Yes, that last factor mattered.

Lin, via Peter Botte of the New York Daily News:

“In some ways, Linsanity wouldn’t have been Linsanity if I was a different skin color, most likely, it wouldn’t have been as big of a deal, and that went to my advantage, too, but if you look prior to that, a lot of the obstacles to even get to that point where I could get to a position of getting on the floor, those were definitely obstacles that were very much stereotypes that I had to fight along the way. So I’ve always understood that there’s good and there’s bad and you have to take them together and just be thankful for it all.”

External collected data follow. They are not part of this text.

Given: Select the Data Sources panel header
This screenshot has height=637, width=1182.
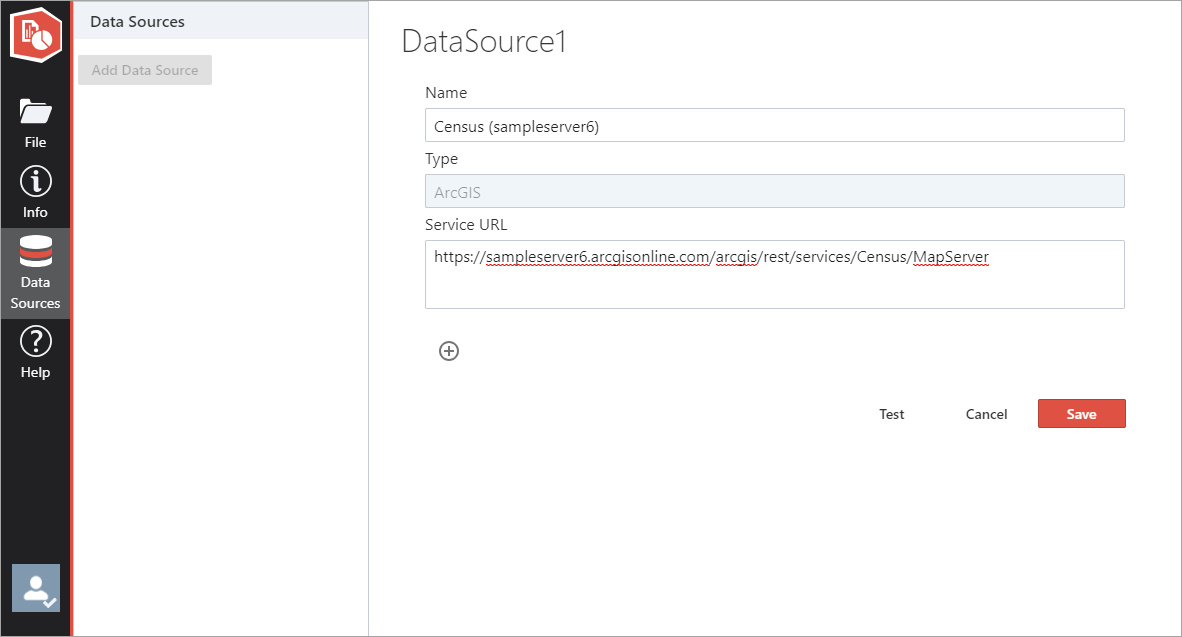Looking at the screenshot, I should click(x=137, y=20).
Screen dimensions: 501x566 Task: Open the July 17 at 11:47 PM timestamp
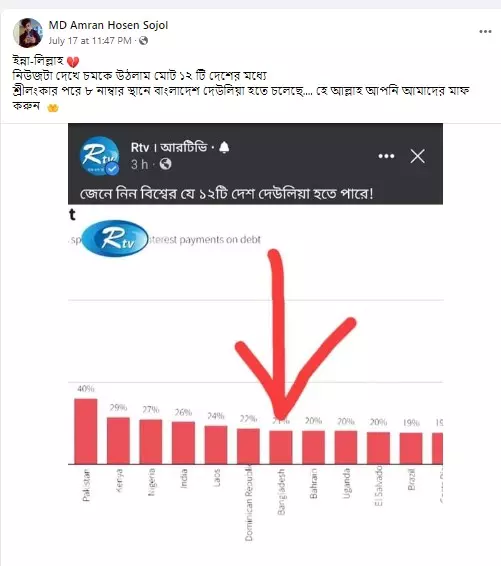(90, 41)

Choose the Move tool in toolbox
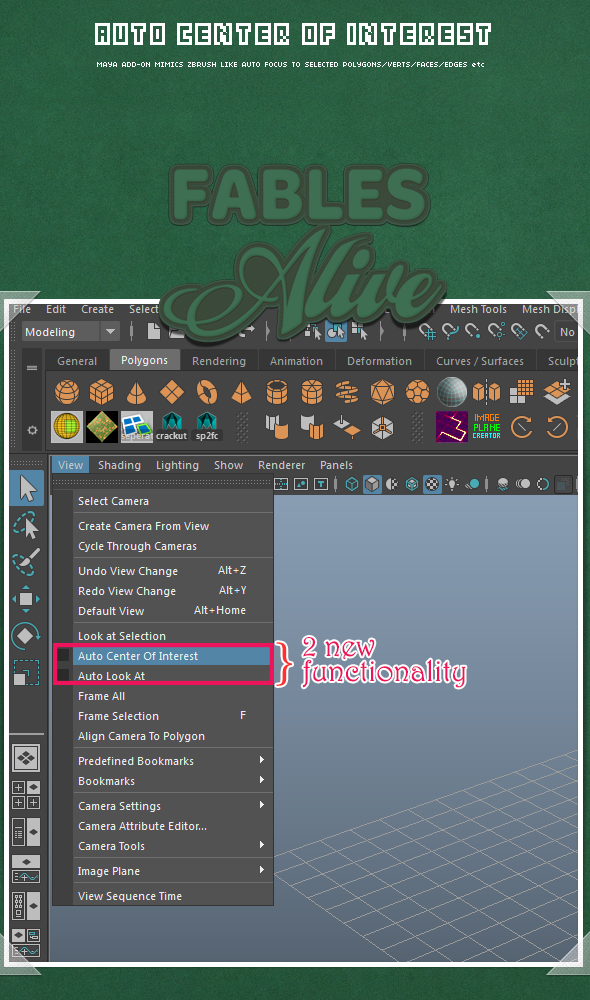(x=26, y=599)
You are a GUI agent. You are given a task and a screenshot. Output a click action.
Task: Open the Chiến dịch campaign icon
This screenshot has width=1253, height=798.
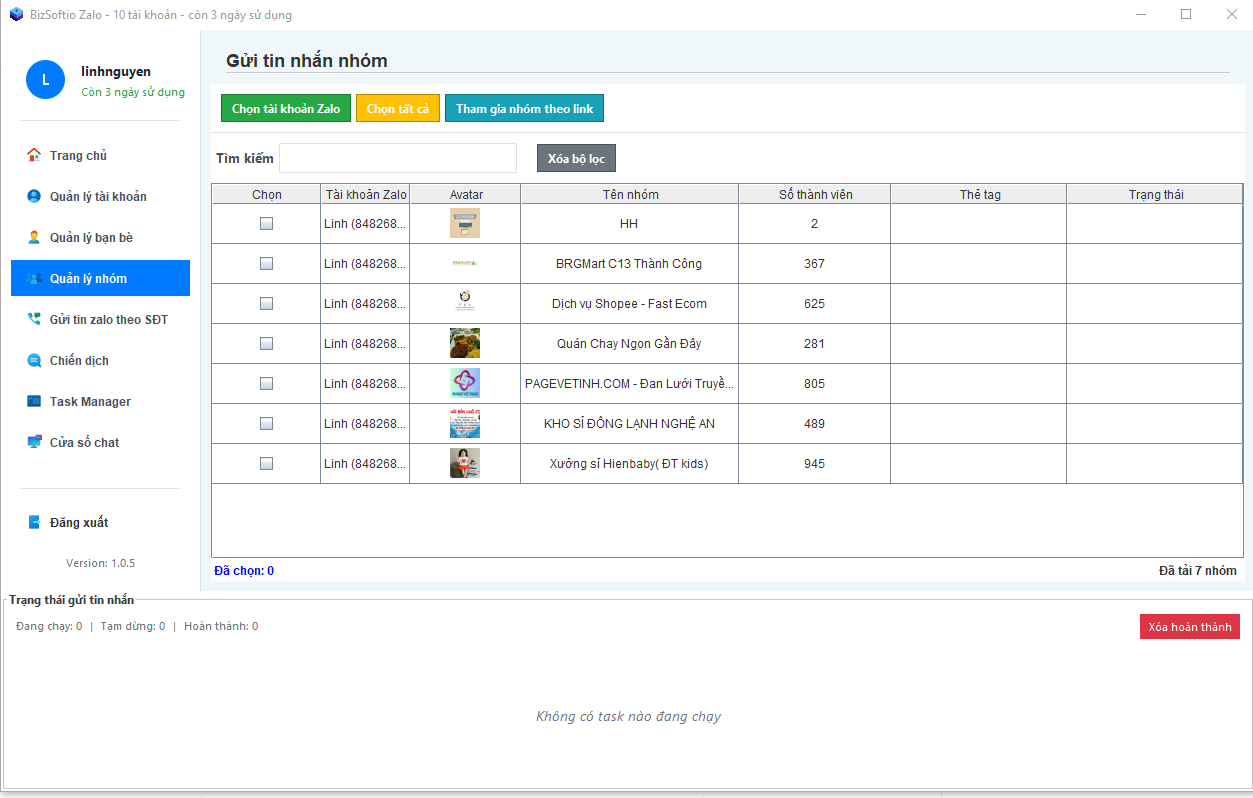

Linsanity was a culmination of all the elements listed above. Maybe it would’ve happened without one or two, but THE essential factor was Lin’s on-court production. Without that, he never would’ve become a national phenomenon.

Lin’s heritage – he was born in California to Taiwanese-born parents – accentuated his basketball skills, but the basketball skills were the base for his popularity.

And as Lin said, his race was a double-edged sword. It made him less likely to get the benefit of the doubt when rising through the basketball ranks. I believe that coaches, scouts and other players were less inclined to believe in his basketball ability because of his race.

But Lin overcame that and eventually reaped the awards of being an outlier.

Lin has long seemed to possess a keen understanding of himself and a willingness to discuss it. I think he’s spot-on here, and it leads to a better understanding of one of the biggest NBA stories in recent years.